I ran into this video infographic last year, as I researched poverty and wrote lengthy articles: Letting Poverty Speak and Eradicating Poverty.  I posted it on social media, and noted:

I'd say, There is something fundamentally wrong with economic law, which makes [MIT Professor Erik] Brynjolfsson's point such a gross understatement. As the wealth has risen geometrically, the divide between the have and the have-not seems to have widened as well.
It's a very good video. Very impactful. 
Definitely, the animation and graphics hammer home a disturbing message about inequality.
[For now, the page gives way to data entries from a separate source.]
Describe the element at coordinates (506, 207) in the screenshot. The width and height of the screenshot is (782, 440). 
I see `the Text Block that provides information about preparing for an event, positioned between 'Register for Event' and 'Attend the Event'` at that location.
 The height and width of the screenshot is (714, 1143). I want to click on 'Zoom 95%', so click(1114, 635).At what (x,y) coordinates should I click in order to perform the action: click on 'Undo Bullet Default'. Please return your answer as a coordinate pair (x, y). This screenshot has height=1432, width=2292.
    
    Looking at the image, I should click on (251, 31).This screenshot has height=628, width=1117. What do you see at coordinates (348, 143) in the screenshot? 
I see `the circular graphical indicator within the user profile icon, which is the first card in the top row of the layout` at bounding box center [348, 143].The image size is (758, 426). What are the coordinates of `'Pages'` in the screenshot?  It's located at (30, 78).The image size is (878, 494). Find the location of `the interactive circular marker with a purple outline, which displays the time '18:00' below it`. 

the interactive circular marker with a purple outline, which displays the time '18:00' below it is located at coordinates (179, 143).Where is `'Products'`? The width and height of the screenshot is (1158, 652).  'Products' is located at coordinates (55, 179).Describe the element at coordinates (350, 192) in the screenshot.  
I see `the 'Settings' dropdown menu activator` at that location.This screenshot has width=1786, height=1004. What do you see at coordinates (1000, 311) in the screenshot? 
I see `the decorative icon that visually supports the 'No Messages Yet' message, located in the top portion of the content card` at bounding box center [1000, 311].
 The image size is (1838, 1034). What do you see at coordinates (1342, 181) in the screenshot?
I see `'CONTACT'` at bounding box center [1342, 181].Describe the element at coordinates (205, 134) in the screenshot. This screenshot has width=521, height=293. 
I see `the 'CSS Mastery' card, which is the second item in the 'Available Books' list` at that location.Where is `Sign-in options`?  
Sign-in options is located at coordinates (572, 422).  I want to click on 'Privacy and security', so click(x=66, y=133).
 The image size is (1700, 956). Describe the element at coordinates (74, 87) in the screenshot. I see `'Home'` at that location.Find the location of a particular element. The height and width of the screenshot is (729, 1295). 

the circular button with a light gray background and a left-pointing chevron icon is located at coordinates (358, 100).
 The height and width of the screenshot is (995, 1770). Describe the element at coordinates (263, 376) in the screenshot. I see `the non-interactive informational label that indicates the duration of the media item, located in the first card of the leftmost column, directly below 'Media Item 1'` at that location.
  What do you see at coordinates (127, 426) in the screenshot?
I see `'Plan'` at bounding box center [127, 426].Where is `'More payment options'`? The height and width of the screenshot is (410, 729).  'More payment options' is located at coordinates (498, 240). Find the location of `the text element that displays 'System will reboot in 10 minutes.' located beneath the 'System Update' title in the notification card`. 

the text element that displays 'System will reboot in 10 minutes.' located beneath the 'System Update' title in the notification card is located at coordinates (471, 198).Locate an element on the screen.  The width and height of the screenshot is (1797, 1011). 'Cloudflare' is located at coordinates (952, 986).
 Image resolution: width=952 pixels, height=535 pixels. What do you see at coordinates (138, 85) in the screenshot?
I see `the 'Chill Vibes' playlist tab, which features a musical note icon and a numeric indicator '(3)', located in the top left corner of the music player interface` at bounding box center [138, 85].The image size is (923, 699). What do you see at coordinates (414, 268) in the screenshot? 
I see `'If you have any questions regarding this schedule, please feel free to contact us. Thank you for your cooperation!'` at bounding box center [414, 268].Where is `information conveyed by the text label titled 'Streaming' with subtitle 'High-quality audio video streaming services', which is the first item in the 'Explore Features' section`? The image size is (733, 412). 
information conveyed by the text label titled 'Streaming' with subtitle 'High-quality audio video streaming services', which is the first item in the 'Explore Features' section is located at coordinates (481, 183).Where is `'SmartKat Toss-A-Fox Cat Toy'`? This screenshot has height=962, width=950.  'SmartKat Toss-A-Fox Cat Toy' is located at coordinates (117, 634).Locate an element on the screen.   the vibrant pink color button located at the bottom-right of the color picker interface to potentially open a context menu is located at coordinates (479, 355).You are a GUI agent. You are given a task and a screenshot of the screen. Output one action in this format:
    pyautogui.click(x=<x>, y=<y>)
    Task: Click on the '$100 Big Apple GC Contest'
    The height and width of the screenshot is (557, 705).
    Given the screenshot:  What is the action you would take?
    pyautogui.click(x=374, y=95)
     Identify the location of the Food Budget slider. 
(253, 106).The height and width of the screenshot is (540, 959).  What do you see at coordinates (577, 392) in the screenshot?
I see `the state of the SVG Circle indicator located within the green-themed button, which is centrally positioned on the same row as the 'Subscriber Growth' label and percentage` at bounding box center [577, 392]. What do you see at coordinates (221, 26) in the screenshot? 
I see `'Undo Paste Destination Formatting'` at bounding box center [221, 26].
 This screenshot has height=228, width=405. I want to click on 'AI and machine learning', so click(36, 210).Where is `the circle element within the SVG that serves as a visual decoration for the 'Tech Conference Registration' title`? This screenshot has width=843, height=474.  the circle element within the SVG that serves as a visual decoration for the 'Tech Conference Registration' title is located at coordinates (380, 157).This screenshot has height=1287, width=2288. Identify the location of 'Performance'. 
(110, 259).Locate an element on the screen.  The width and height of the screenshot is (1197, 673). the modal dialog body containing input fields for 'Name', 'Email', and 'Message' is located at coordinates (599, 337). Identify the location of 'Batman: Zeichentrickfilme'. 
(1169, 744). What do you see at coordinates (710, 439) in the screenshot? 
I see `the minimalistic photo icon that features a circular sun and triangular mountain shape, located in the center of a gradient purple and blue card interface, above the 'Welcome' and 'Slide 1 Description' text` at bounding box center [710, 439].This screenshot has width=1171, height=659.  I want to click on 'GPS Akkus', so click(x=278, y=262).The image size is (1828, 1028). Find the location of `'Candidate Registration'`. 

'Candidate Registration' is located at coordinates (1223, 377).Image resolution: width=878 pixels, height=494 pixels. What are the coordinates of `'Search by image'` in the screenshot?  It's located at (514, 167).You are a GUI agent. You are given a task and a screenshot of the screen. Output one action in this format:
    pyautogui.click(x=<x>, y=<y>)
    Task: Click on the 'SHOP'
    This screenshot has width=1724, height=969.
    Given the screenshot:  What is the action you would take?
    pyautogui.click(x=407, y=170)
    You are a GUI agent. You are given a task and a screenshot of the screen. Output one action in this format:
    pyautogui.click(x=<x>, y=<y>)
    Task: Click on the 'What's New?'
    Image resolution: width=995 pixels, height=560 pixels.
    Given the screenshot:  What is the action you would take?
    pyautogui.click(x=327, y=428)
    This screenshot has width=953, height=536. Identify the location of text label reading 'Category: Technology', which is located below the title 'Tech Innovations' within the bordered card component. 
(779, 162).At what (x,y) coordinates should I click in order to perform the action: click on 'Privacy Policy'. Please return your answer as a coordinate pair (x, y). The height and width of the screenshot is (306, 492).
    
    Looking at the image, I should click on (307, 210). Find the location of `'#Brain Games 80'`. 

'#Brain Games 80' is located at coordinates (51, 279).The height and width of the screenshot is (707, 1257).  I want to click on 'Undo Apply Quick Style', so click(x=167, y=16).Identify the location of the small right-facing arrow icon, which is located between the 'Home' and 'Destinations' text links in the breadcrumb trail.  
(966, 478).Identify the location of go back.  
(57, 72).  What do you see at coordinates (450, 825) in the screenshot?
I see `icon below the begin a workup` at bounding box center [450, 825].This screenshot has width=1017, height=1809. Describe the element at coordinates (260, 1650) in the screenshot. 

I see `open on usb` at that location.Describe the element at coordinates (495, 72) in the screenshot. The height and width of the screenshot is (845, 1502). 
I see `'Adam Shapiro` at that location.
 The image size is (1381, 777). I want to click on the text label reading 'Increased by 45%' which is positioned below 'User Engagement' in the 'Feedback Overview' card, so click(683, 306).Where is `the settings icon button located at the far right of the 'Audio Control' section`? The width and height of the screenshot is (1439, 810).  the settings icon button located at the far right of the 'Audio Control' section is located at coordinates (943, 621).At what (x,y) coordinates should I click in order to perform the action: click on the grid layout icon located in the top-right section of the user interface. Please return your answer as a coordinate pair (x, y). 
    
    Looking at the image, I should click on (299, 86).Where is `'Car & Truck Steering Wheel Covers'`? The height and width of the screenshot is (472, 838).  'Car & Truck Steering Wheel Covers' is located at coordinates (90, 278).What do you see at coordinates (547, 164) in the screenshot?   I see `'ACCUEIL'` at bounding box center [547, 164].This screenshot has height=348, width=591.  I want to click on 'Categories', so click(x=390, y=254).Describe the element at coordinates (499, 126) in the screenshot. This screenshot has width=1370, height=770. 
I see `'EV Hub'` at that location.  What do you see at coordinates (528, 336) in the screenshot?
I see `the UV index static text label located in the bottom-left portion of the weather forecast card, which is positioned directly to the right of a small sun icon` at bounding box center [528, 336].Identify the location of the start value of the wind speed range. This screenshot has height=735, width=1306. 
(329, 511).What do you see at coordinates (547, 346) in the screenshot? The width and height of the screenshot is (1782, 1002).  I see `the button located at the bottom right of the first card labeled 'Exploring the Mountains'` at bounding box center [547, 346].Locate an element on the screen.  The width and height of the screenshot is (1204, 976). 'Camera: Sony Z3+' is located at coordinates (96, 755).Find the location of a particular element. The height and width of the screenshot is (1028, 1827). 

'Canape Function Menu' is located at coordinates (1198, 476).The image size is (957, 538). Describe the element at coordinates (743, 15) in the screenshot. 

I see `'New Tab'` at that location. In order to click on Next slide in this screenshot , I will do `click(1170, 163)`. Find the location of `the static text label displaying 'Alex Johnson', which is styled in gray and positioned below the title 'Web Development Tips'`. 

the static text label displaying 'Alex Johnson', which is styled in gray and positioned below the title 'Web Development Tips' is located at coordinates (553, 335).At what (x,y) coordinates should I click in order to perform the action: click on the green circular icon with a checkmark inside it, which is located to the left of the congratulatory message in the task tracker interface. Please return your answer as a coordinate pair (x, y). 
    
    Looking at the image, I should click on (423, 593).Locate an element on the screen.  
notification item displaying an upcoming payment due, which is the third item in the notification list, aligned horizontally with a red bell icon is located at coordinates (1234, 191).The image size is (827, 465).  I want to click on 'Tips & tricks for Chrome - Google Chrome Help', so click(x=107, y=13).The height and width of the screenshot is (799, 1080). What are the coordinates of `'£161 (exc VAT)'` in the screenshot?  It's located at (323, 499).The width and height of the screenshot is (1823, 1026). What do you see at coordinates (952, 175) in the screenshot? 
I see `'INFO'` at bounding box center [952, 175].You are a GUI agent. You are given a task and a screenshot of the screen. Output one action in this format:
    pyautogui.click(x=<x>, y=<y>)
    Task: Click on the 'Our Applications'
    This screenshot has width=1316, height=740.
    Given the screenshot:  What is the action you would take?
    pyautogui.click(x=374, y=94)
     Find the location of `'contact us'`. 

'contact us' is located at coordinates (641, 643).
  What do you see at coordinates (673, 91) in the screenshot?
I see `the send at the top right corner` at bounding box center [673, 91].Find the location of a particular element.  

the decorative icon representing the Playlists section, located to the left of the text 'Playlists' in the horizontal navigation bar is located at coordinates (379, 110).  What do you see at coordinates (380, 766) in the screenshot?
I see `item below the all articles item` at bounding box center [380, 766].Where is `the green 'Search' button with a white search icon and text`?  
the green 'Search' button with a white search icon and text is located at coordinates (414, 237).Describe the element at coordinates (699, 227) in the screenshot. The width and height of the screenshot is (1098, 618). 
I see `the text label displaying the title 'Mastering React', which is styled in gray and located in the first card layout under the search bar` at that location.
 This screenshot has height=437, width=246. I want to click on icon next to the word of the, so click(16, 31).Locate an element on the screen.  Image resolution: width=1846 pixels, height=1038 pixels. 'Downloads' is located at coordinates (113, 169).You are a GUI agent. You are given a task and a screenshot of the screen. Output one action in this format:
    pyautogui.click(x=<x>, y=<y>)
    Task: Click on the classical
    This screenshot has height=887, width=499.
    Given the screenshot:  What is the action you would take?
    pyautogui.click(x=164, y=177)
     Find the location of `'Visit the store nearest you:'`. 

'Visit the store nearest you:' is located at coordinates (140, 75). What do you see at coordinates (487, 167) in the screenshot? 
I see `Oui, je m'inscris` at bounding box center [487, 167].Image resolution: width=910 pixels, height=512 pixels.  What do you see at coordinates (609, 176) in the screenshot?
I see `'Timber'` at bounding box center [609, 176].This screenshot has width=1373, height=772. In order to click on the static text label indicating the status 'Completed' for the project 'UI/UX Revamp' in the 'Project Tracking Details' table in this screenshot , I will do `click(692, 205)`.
Let's have a look at the following screen shots from the video:

What we think the wealth distribution is, and what we believe it ought to be, are one thing

But the reality is so much further from what we think and what we believe

In fact just 1% own a greater portion of wealth than what we believe the top 20% ought to have

This sort of socialist (equal) wealth distribution is not what we are asking for

But here is our ideal presented in another way

Here is our take of what it is

Here is what it actually is: The poorest barely register, and the richest stretch off the infographic

In fact that ungodly fortunate 1% has to have his own column to stack his stockpile

If a picture paints a thousand words...

Dealing with poverty, and perhaps eradicating it altogether, are extraordinarily difficult efforts.  The issues that gave rise to it and, more importantly, the factors that perpetuate it, are comparatively complex.  But when the narrator encourages us to wake up, it echoes a central tenet of Theory of Algorithms: take reality as it is (rf. Part 1 - A Beautiful Matter).

Warren Buffet and Bill Gates, they of that top 1%, have pledged a great portion of their wealth for philanthropic purpose.  Kudos to them.  But they can only keep encouraging other members of that über elite club to do the same, and we can hope that they will.  The wealthiest country in the world is not wealthy, in the least, as long as it holds segments of its citizens in poverty.